Pennell’s idea, I suppose, was to create an atmosphere of decorum–of literal uprightness–against which his more chaotic gestures would resonate with a greater intensity. And sure enough, little moments like the one where Macbeth’s future victim, King Duncan, gives him a kiss–or the one where Macbeth greets Lady Macbeth by going down on his knees to her–are definitely conspicuous when they come up. But their conspicuousness isn’t shocking. It’s merely peculiar. Because the general air of inhibition around those moments is finally more powerful than they are. Likewise, in the play’s warlike final act, when the chaos–and therefore the horizontals–start to multiply, there’s still no overcoming Pennell’s wax museum inertia. Even the big deal swordplay at the end is dull.

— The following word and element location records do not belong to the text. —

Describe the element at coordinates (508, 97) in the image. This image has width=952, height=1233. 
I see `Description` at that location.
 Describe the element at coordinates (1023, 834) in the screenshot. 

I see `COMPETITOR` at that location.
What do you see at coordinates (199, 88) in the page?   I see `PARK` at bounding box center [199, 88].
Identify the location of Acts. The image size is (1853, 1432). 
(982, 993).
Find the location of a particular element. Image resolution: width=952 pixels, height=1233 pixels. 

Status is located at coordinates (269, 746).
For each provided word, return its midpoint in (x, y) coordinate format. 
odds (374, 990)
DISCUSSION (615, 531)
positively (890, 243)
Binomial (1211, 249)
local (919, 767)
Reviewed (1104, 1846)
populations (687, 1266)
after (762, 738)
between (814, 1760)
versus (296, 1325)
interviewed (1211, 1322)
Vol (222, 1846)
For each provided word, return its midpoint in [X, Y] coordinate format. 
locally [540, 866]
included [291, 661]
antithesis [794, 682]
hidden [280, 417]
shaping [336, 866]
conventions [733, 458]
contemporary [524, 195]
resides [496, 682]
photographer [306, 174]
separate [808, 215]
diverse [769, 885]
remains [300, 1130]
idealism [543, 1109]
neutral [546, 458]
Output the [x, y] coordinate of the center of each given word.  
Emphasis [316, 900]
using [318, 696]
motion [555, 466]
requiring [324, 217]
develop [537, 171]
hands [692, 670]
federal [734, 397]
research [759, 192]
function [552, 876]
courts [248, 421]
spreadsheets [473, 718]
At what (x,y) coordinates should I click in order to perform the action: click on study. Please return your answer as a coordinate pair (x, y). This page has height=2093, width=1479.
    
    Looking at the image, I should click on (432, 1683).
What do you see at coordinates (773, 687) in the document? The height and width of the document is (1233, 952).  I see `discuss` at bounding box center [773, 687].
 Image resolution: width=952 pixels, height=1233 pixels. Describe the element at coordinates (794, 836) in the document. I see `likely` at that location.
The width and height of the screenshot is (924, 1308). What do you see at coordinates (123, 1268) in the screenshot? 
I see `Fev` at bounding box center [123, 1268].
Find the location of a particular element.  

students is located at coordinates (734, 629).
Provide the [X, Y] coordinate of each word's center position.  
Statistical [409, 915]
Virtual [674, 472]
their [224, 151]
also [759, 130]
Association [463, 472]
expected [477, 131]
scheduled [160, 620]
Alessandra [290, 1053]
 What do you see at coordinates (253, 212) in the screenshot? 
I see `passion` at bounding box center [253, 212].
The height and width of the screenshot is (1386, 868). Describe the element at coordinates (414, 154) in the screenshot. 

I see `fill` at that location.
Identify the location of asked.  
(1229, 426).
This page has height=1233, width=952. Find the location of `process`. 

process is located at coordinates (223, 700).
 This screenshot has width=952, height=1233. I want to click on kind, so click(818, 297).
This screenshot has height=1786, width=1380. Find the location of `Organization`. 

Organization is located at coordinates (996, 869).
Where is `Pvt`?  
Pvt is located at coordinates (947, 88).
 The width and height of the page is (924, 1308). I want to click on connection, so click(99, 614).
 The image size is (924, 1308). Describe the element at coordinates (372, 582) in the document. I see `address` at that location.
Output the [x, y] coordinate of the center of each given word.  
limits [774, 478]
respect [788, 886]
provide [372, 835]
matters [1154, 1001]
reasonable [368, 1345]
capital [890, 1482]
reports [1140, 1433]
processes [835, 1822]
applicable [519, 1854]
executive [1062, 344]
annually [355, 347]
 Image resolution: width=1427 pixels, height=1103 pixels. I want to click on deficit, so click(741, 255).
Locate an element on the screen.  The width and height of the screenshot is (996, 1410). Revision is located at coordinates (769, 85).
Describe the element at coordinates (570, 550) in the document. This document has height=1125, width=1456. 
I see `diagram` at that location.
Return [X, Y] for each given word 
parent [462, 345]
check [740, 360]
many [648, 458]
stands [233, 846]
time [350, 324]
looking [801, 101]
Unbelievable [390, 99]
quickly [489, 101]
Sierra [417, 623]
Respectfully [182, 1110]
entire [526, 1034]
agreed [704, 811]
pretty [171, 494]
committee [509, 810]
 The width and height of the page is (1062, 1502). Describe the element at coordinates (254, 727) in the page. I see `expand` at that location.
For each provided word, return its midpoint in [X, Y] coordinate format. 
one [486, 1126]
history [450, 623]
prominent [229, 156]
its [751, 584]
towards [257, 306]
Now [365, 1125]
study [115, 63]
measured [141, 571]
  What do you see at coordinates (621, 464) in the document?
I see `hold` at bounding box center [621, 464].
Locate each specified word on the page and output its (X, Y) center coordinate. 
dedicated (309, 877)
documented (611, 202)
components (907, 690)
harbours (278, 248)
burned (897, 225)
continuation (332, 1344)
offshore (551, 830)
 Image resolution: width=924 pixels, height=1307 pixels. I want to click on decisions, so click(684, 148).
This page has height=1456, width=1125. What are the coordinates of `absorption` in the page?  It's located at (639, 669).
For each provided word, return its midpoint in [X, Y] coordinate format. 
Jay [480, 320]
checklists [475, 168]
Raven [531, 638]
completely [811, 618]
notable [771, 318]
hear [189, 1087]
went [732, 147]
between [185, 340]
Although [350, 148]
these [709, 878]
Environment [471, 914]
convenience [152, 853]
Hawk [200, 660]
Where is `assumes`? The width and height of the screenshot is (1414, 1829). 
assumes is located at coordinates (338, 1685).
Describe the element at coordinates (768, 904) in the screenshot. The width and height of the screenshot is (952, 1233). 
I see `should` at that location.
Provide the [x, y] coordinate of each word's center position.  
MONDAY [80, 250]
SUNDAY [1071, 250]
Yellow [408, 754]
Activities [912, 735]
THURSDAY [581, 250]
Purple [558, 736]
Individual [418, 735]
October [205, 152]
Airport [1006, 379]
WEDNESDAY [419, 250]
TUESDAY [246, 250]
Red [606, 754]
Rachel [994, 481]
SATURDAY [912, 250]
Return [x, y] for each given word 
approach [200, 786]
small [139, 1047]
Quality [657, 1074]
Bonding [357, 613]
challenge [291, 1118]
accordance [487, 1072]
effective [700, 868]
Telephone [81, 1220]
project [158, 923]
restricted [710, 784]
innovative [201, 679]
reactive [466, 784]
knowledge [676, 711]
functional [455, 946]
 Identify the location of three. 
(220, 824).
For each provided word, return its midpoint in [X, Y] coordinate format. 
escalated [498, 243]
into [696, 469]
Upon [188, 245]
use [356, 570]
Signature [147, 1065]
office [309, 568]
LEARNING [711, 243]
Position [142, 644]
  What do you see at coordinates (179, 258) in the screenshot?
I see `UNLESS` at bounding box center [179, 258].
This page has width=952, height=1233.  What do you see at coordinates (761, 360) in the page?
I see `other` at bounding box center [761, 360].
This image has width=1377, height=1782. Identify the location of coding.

And so, unfortunately, is Macbeth himself. I’ve seen Nicholas Rudall be sleek and malevolent as Goldberg in Harold Pinter’s The Birthday Party; I’ve seen him be pestilential as Hamm in Samuel Beckett’s Endgame. I guess I hoped his Macbeth would feed off the same ugly currents that made those performances so effective. But Pennell’s got him playing the ill-fated Thane of Glamis as a pussycat. A paunchy, mild-mannered middle-management sort of guy–a mama’s boy, basically–who finds himself getting deeper and deeper in a dark and bloody business, and who becomes dark and bloody in response.

Now that may sound pretty interesting, conceptually. A variation on the banality-of-evil theme–Mr. Nice Discovers the Abyss Within. Very apt to our times. Pennell’s program notes even quote the critic, Jan Kott, in apparent support of this approach: “But Macbeth, who has killed, is a new Macbeth. He not only knows one can kill, but that one must kill.”

Yet the concept, at least as it’s embodied by Rudall, doesn’t work. Shakespeare is explicit about Macbeth’s violence, picturing him as an energetic butcher who, “with his brandished steel . . . unseamed” his unlucky adversaries “from the nave to th’ chops.” This Macbeth may be a patriot or a fool, a sadist, a simpleton, or an intriguer–but he can’t be the bland old softy who shows up for act one at the Court.

The consequences of Pennell’s misreading become most obvious at the worst times. Macbeth’s parched, potentially devastating speech on the death of his queen (“Life . . . is a tale / Told by an idiot, full of sound and fury, / Signifying nothing”) flits by without effect. His rage as nature herself seems to turn against him comes across as the annoyance of an executive on an especially bad day.

Pat Bowie’s capable of a great, fierce Lady Macbeth–which makes her weepy one here that much more frustrating to watch. Shoved in among all the other exploding concepts of this production, Bowie’s performance is so isolated and out of whack as to be completely incomprehensible.

As is Maureen Gallagher’s, as Lady Macduff. A juicy small role that seems to exist mainly to be a juicy small role, it nevertheless falls flat in the land of a thousand stalagmites. Still, I guess falling flat’s preferable to getting impaled, the way Daniel Oreskes does attempting to play Macduff. John Nicholson, meanwhile, makes Duncan’s heir, Malcolm, a total wimp–the George Bush of medieval Scotland.

A few things work. Laurence Russo’s Banquo, for instance. Solid, strong, tough, and clear, Russo’s especially good at conveying the natural authority Banquo exercises over his son. His gentle, confident expectation of obedience. I’d love to see him play Macbeth.

Pennell’s treatment of the three “weird sisters”–the witches who counsel Macbeth into an early and unhallowed grave–also works. Pennell distinguishes each witch’s function, rather than viewing them as the usual, monolithic lump o’ evil. He also insinuates them into the action in interesting ways, making them spectral servants in Macbeth’s cursed household. Virginia Harding’s pale sister is rendered, fascinatingly, as a child oracle–like the hermaphrodite in Fellini’s Satyricon. Tanya White’s bare-breasted sister has the serene beauty of an African princess. And Jamie Baron’s bearded sister–the manwich, as it were–serves as a twisted den mother to the others.

Finally, though Jeff Bauer’s prissy, constrictive costumes contribute mightily to the wax museum ambience of the show, his ingeniously tricky set nearly redeems it toward the end. Nearly, but not quite. Which is tragic.